Fazit: Ist Delivery Hero jetzt ein Kauf für Ihr Depot?
Delivery Hero ist zweifellos eine der spannendsten, aber auch riskantesten Turnaround-Storys am deutschen Aktienmarkt. Die Zeit des Wachstums um jeden Preis ist vorbei. Das Schicksal der Aktie hängt nun vollständig davon ab, ob das Management seine Versprechen einlösen und das riesige globale Netzwerk in eine nachhaltig profitable Maschine umwandeln kann.
Für konservative und risikoscheue Anleger ist die Aktie aufgrund der bestehenden Unsicherheiten derzeit wahrscheinlich keine geeignete Wahl. Die Gefahr weiterer Rückschläge ist real, und die Volatilität wird hoch bleiben.

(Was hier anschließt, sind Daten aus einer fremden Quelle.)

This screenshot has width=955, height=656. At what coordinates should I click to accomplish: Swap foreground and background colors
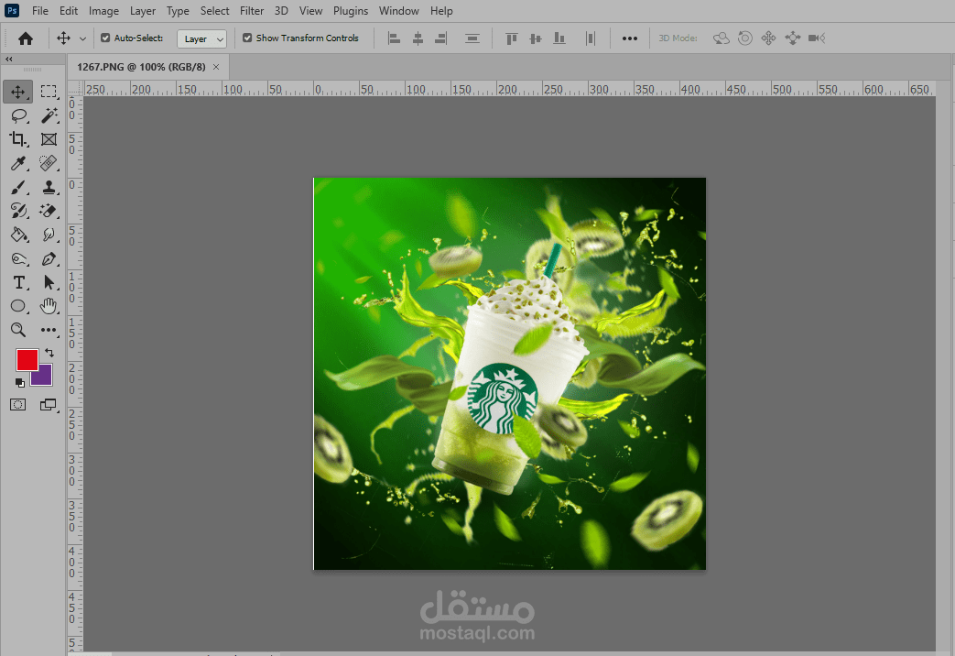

Für spekulativ orientierte und risikobereite Investoren könnte sich jedoch eine interessante Chance bieten. Wer an die langfristige Wachstumsstory des Online-Liefergeschäfts glaubt, die strategische Neuausrichtung des Managements für überzeugend hält und die Geduld mitbringt, mögliche Schwankungen auszusitzen, findet mit Delivery Hero eine Aktie mit erheblichem Aufholpotenzial. Der Einstiegszeitpunkt nach der massiven Korrektur ist verlockend. Dennoch bleibt es eine Wette auf die erfolgreiche Umsetzung der Turnaround-Pläne. Investoren sollten die kommenden Quartalsberichte genauestens verfolgen, um zu sehen, ob der eingeschlagene Pfad zur Profitabilität Früchte trägt.